● Source passage:
## START

Fast forward through studying photography at Ooty’s Light and Life Academy and assisting fashion photographer Aneev Rao, Parizad witnessed a steady progression in her career which now involves activities like lugging a 50 lakhs-worth robot across the landmarks of Mumbai for Netflix’s campaign around the series ‘Lost In Space’, accompanying pastel-suited Nischay Parekh and Jivraj Singh to architecturally marvellous restricted government buildings for comically bizarre photo shoots, and getting shoo-ed away by the local aunties of Bandra’s back alleys while shooting for Kumail. “We literally got chased away by this aunty who came running out of her house screaming at us. Meanwhile, we ended up with this other aunty who was just super sweet. We were like, ‘Can we come? Can we put things in your house? Can you turn this light on? Can you turn that light off?’, and she was just super accommodating,” Parizad recollects.


Album artwork for Kumail's 'Yasmin' by Parizad D

There is an unassuming quality to the Mumbai talent. She tackles each question with a hesitation in her ability to answer it before, even to her own surprise, lunging into tangents that I could listen to at length. Her own career she credits to being surrounded by incredible people, city and situations, alongside a set of skills like collaborating and experimenting. “I feel like at any given time it’s important to keep wanting to step up the game. Even something as simple as technical knowledge. I feel like a lot of photographers are very afraid of taking up projects that would require them to have to increase their technical prowess. That fear kind of holds them back,” Parizad tells me. “I totally get where they are coming from because I’ve been in that space where I have been terrified. Where I’ve been like, ‘Fuck! I have actually said yes to this but I actually have no idea how to shoot it.’ But I feel like it’s important to not let that fear get in the way. I think that being open about everything is very important.”

The thirst for experimentation has led her from medium to medium, branching off from doing traditional portraits to undertaking massive conceptual visual projects with Spud In The Box in 2015, to, more recently, venturing into live visuals for Tajdar Junaid, aswekeepsearching and Ankit Dayal. “It stems from a place of creative frustration, to be very honest. At a point of time, I felt like my medium, by itself, felt a bit restrictive. I kind of wanted to move beyond that, which led to a whole bunch of experimentation. Then those experimentations went from just me sitting in my house and doing them to people actually seeing them and saying, ‘Cool! Do you want to do it at this gig?’”


Tajdair Junaid at G5A Foundation for Contemporary Culture with live visuals from Parizad D

Luckily for her, the openness toward visual experimentation echoes across the industries she gets her work from. “Musicians want to spend now. They understand the importance of taking this photograph. They understand the importance of having good artwork,” she tells me, pinning the change in attitude to the change in global trends at large. “More than the industry, I feel like it is the world that has changed, to be honest. We are constantly just bombarded with information and whether you like it or not, a major chunk of that information is visual. I feel like no matter what you end up doing, a lot of it does boil down to what is a visual representation of it.”

The significance of visuals is not the only thing that’s changing. Conducting this interview around our ongoing series of mixes and features to specifically promote female visibility in the month of March, our conversation ultimately found its way to gender-related problems that afflict the arts and entertainment culture. “I feel like it’s changing. In terms of fashion photographers, I do feel like a lot more women are doing that kind of stuff than they were 5 years back. But still, in general, the gender ratio is pretty imbalanced and I honestly don’t know what the reason for that is,” says Parizad. “A part of me wishes that maybe, if I could reach out to younger women and be like, ‘What are you guys doing? Why are not enough of us out there changing this?’ But I think that’s the scene in the music industry in general. I don’t know. I feel like there is definitely a lot more to this.”

## END

State where Parizad studied photography, according to the profile of her above.

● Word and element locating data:
## START

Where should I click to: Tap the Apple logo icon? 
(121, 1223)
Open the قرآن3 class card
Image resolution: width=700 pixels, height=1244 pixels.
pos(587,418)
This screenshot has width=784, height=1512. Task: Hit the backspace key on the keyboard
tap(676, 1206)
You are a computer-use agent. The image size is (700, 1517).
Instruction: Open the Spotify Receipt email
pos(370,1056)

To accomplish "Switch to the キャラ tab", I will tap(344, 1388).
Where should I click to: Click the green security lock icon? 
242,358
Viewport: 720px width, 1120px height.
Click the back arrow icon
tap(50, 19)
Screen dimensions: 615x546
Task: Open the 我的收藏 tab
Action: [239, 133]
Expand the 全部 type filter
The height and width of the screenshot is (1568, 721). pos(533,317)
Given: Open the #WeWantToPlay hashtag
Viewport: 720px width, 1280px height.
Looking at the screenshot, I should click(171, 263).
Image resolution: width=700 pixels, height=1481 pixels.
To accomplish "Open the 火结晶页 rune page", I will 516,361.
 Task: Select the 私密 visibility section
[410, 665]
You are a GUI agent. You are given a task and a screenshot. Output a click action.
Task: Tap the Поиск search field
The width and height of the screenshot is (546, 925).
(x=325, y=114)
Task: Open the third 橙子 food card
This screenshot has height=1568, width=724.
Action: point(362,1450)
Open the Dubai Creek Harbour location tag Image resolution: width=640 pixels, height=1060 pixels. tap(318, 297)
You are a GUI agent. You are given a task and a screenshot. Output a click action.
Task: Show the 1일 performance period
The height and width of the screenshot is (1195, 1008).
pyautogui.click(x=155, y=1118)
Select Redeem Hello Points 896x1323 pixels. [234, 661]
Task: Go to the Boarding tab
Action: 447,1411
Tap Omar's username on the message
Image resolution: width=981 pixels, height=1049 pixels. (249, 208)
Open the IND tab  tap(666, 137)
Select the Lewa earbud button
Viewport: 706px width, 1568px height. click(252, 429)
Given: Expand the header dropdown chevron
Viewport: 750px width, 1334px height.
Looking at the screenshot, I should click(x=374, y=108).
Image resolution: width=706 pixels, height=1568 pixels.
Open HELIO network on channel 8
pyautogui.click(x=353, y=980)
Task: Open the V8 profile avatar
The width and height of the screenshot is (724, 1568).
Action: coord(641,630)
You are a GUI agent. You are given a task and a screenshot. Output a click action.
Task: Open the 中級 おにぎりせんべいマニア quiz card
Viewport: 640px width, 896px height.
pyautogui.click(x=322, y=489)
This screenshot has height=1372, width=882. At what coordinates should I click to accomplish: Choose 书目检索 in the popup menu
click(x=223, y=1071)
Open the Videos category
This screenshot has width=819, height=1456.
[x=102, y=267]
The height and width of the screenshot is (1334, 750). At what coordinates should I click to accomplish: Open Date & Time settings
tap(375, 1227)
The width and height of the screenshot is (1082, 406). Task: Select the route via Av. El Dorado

## END

● Answer to the problem:
At Ooty's Light and Life Academy.